Create a compute instance, which already has installed the latest AzureML Python SDK and is pre-configured for ML workflows.

Use the followings commands to install Azure ML Python SDK v2:

```bash
pip install azure-ai-ml --upgrade
```

## Connect to ML Client

To connect to a workspace, you need to provide a subscription, resource group and workspace name. These details are used in the `MLClient` from `azure.ai.ml` to get a handle to the required Azure Machine Learning workspace.

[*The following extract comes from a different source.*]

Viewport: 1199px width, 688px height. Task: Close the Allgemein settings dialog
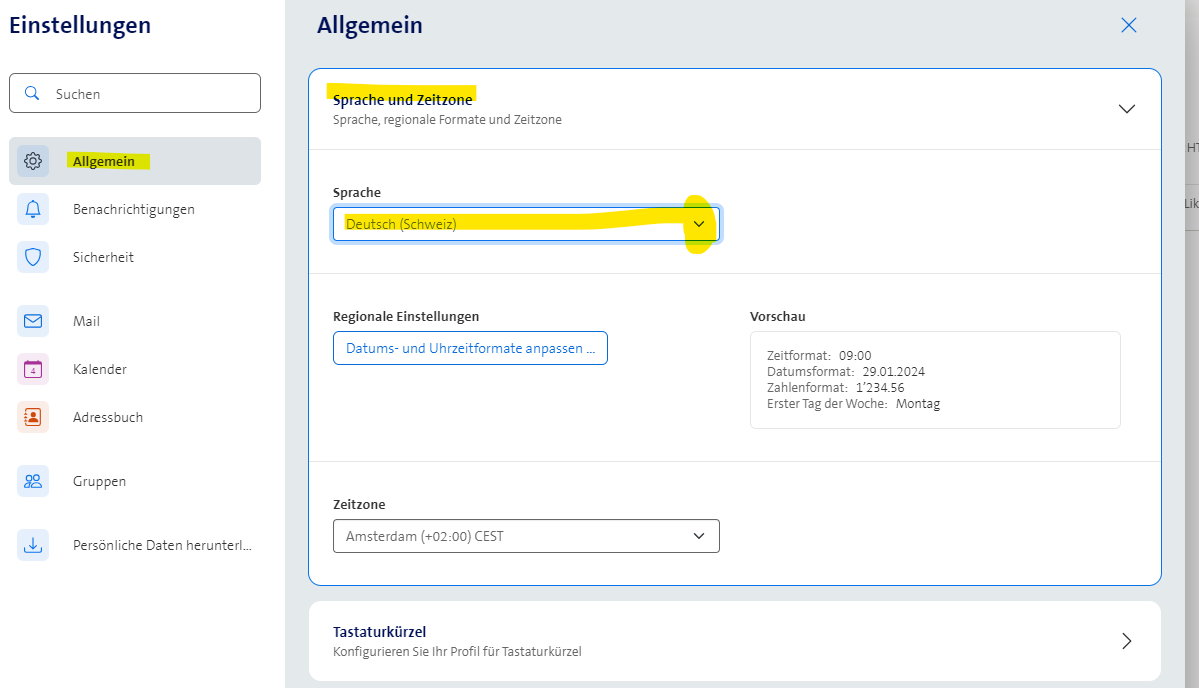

In the following example, the default Azure authentication is used along with the default workspace configuration or from any `config.json` file you might have copied into the folders structure. If no `config.json` is found, then you need to manually introduce the subscription_id, resource_group and workspace when creating `MLClient`.

```python
from azure.identity import DefaultAzureCredential
from azure.ai.ml import MLClient

credential = DefaultAzureCredential()
ml_client = None
try:
    ml_client = MLClient.from_config(credential)
except Exception as ex:
    print(ex)
    # Enter details of your AzureML workspace
    subscription_id = "<SUBSCRIPTION_ID>"
    resource_group = "<RESOURCE_GROUP>"
    workspace = "<AZUREML_WORKSPACE_NAME>"
    ml_client = MLClient(credential, subscription_id, resource_group, workspace)
```


In [1]:
from azure.identity import DefaultAzureCredential
from azure.ai.ml import MLClient

# Retrieve details of Azure ML workspace from environment variables of your Compute Instance
subscription_id = re.search("subscriptions/(.*)/resourceGroups", os.environ["MLFLOW_TRACKING_URI"]).group(
    1
)  # Extract Azure Subcription ID from MLFlow Tracking URI
resource_group = os.environ["CI_RESOURCE_GROUP"]
workspace_name = os.environ["CI_WORKSPACE"]

# Connect to Azure ML workspace
ml_client = MLClient(
    credential=DefaultAzureCredential(),
    subscription_id=subscription_id,
    resource_group_name=resource_group,
    workspace_name=workspace_name,
)

Found the config file in: /config.json


# Batch Endpoint

**Batch endpoints** are endpoints that are used to do batch inferencing on large volumes of data over a period of time. 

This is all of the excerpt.